Endangered eel population in serious decline
IN THE latest Red List produced by the National Parks and Wildlife Service, the status of the European Eel in our waterways is rated as 'critically endangered'. The Eel is not the most handsome of creatures and is one of those species that is either loved or hated. Its population size has suffered a sudden and very serious decline in recent years not just in Ireland but throughout Europe. Why numbers of the once common fish have declined so rapidly is poorly understood.
It is known that mature adult Eels leave our waterways each autumn and head out into the Atlantic Ocean to go somewhere to breed. Where exactly they go to have their young is not clear. Most of the migrating fish are too small to carry the very sophisticated but large satellite tags needed to track their movements. Only an estimated one in a thousand fish is big and bulky enough to carry these tags that are designed to pop off, float to the surface and transmit their information to satellites to be relayed home to researches sitting in their offices.
Eel eggs would pinpoint breeding sites but they have never been found. However, very young Eels have been caught in the Sargasso Sea near the Gulf of Mexico so it assumed that the adults must breed there or thereabouts.
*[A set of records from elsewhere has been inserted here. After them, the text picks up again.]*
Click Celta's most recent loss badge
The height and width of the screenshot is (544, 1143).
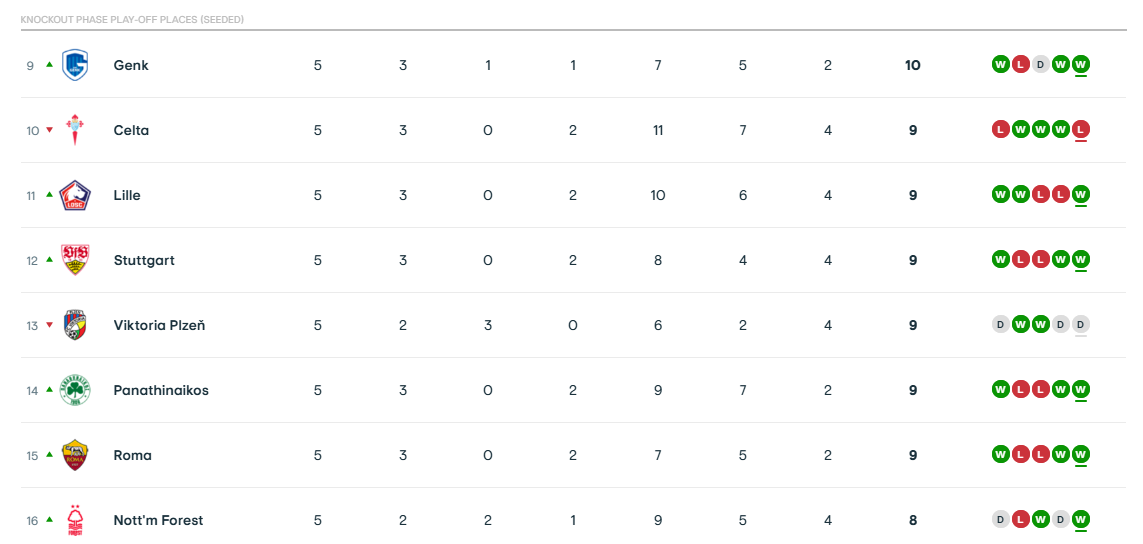click(x=1081, y=130)
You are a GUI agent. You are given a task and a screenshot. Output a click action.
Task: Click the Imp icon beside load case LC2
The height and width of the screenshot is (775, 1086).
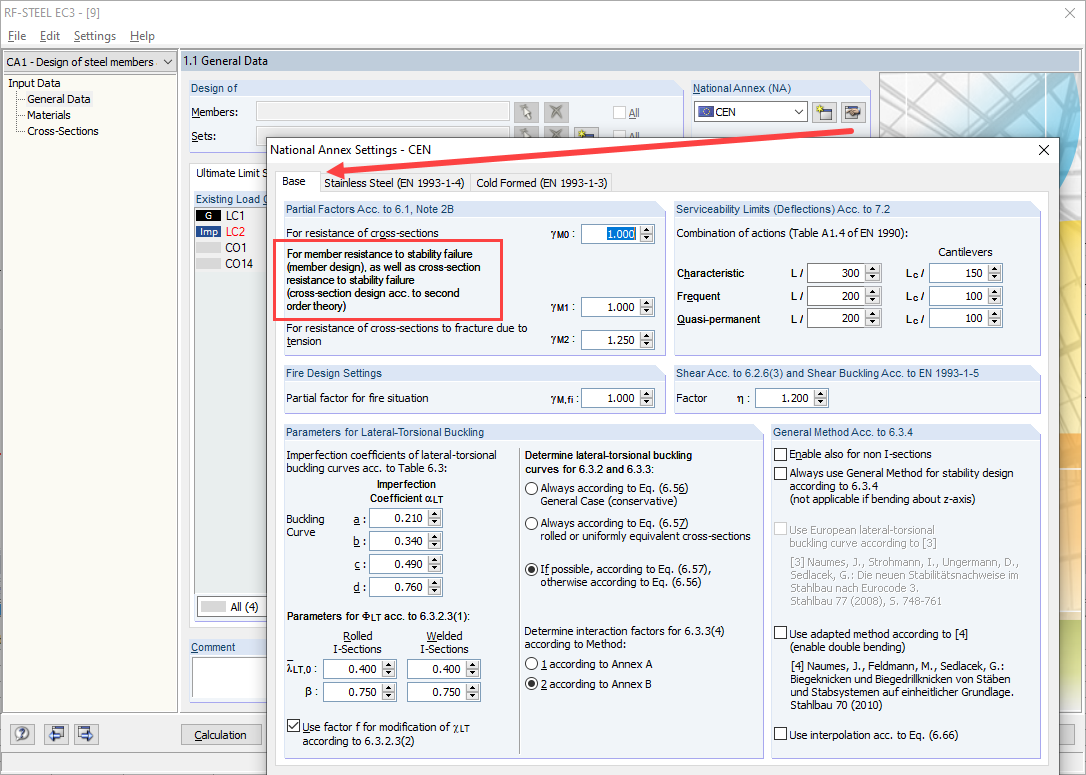207,231
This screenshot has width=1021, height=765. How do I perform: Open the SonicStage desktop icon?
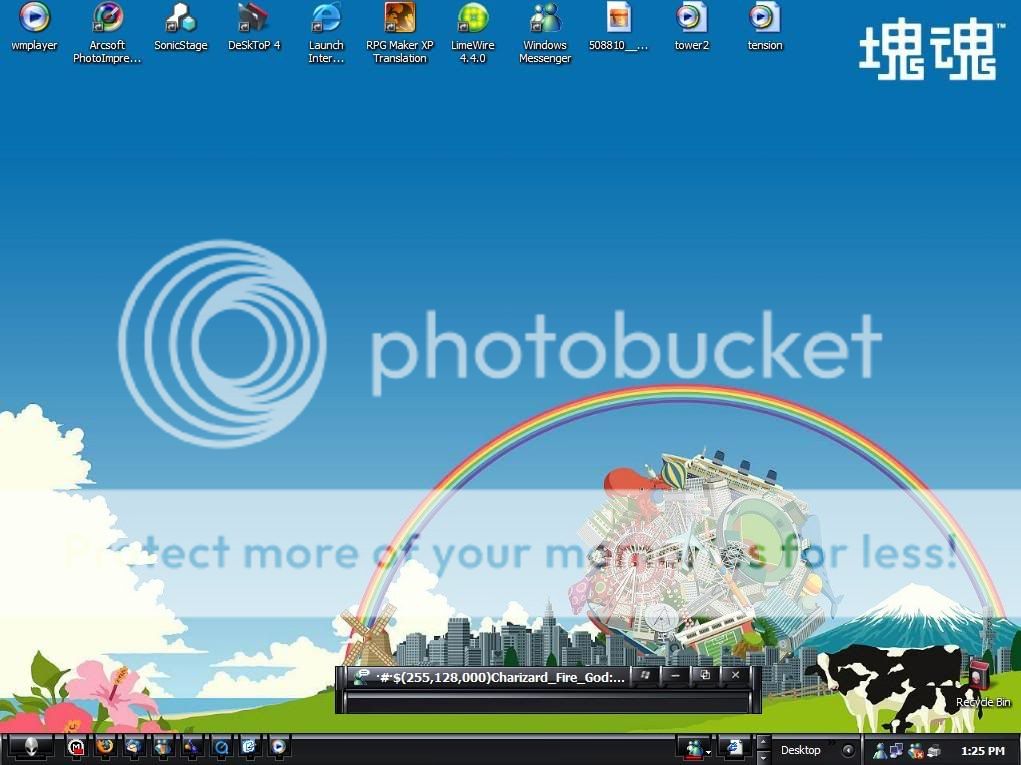pos(180,18)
Wherever they breed, the number or juvenile Eels returning from the breeding grounds to Ireland has declined dramatically. The decline is so great that it is classified by fishery scientists as "outside safe biological limits". Continued commercial fishing for Eel became unsustainable and in 2009 the fishery was closed with a review of the commercial fishing ban promised in 2012. Those Eels that do return to our waterways can be long-lived; some exceptional individuals are known to live to over fifty years of age.
So, where have all the Eels gone? The number returning from the ocean is now less than seven percent of the pre-1980s averages. The reason for the decline is unclear but suggested possible causes include climate change and shift in ocean currents, overfishing, habitat loss in the freshwater range, mortality in hydropower plants, disease and parasites, and chemical contamination affecting reproductive ability.
Whatever the reasons turn out to be, only time will tell if the 'critically endangered' European Eel makes a comeback in our waterways.